Pear and almond pithiviers
  • 3/4 cup almond meal
  • 1/4 cup brown sugar
  • 1 egg, separated
  • 1 medium pear, cored
  • 2 sheets frozen puff pastry, thawed
  • 1 tablespoon milk
  • icing sugar and vanilla ice cream, to serve
Caramel brandy sauce
  • 300 millilitre tub pouring cream
  • 50 gram butter, chopped
  • 1/4 cup brandy
  • 2/3 cup brown sugar, firmly packed


  • 1
    Preheat oven to 200°C. Line two oven trays with baking paper.
  • 2
    In small bowl, combine the almond meal, sugar and egg white.

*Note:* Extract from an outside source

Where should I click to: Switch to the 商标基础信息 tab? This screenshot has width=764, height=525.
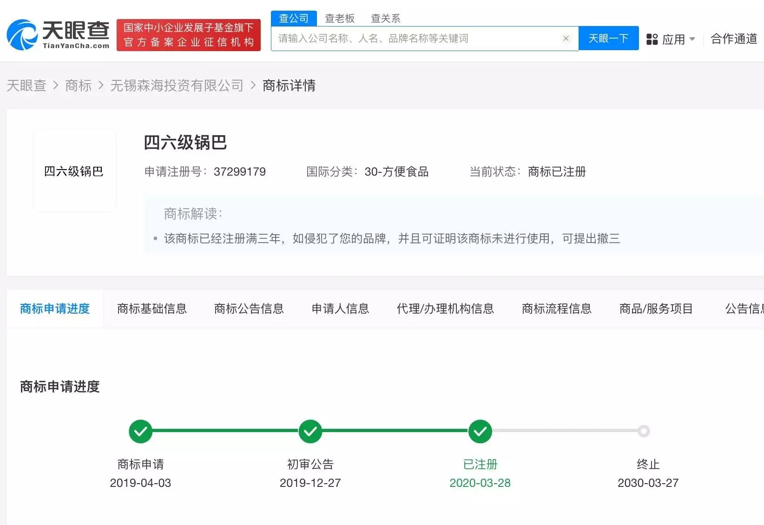(x=152, y=308)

Using a mandoline, slice pear into wafer-thin rounds.
  • 3
    Cut 4cm x 12cm rounds from 1 pastry sheet and 4cm x 11cm rounds from the other sheet.
  • 4
    Transfer the smaller rounds to the trays. Top evenly with the almond mixture and pear slices. Brush the edges with the combined yolk and milk. Cover with the larger pastry rounds, pressing around edges with a fork to seal. Score the tops lightly in a criss-cross pattern as shown. Brush with the remaining egg wash.
  • 5
    Bake for 25-30 minutes or until golden and crisp.
  • 6
    For the caramel brandy sauce, stir the cream, butter, brandy and sugar in a medium saucepan on low until the sugar dissolves. Then simmer for 4-5 minutes until slightly thickened.
  • 7
    Drizzle the pithiviers with the sauce and dust with icing sugar to serve. Accompany with ice cream.